La práctica de los partidos obliga a que sus cargos permanezcan sumisos a las directrices de las «cúpulas», bien asentadas en las respectivas «sedes». (Obsérvese la imaginería arquitectónica). Es un sistema de «centralismo democrático», que recuerda, una vez más, los regímenes autoritarios. No llama la atención, porque ese mismo predominio de los que mandan se observa en las grandes empresas, los sindicatos oficiales, hasta en las llamadas «organizaciones no gubernamentales». Aunque parezca paradójico, son las que viven de las subvenciones públicas. Digamos que la sociedad toda comparte una mentalidad autoritaria, el «ordeno y mando» de los de arriba.
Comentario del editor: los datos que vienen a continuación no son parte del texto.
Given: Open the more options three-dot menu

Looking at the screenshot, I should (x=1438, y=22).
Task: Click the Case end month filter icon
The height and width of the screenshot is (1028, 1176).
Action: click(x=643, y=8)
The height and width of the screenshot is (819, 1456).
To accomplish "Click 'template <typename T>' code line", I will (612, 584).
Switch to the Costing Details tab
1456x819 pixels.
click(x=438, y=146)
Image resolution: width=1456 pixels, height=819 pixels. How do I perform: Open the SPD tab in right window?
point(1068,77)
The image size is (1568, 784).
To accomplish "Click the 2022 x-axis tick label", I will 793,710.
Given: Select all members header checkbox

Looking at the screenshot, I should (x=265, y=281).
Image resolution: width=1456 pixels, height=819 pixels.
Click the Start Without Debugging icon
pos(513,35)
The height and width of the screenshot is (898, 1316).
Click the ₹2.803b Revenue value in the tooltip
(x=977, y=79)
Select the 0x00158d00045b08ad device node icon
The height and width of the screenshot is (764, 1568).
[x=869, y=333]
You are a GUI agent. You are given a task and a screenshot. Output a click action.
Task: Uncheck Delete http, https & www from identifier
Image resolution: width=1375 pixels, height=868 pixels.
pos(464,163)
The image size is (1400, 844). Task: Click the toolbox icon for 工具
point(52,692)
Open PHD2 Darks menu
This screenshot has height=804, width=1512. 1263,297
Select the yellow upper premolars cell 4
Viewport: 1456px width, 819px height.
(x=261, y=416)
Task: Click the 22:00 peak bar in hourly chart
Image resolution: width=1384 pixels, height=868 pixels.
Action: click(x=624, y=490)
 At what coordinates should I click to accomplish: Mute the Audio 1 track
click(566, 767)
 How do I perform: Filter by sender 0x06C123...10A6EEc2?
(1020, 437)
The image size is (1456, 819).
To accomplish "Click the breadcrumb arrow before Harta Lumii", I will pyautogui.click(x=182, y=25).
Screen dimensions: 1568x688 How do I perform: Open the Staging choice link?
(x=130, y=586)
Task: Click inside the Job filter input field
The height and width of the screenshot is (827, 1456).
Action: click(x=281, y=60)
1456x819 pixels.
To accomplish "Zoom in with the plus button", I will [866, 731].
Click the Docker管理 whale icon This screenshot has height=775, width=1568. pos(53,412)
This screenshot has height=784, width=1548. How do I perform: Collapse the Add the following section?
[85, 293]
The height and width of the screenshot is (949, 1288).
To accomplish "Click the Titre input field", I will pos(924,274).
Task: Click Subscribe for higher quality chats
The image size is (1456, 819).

Un rasgo negativo y fundamental de la (in)cultura política española es que los partidos políticos se inhiben de exhibir la bandera española y el himno nacional en sus mítines y concentraciones. Solo, Vox se atreve a romper el extraño tabú, y, parcialmente, el PP y algunas manifestaciones independientes. En la parla pública, ha llegado al punto de evitar el nombre de «España» o el de la «nación» y no digamos el de «patria». En su lugar, se impone la meliflua alternativa de hablar del «Estado» o, incluso del «territorio». Es evidente el extraordinario peso que obtienen los partidos separatistas, a pesar de que participan en la coalición del Gobierno.
Después de todo, la cultura política española debe más a la vacilante historia contemporánea que a lo que se estila en las democracias dizque avanzadas. De ahí, lo extravagante que resulta denigrar por completo la larga etapa franquista o exaltar las pretendidas bondades de la efímera II República. Y, enciman, a esto llaman «memoria democrática», que constituye un objetivo de un centro oficial.
Para los españoles ilustrados, la historia reciente es motivo de una incesante controversia. Es el reverso del famoso «consenso» de los primeros tiempos de la Transición democrática. Todo lo cual obliga a no pocos historiadores a tomar partido en las polémicas ideológicas.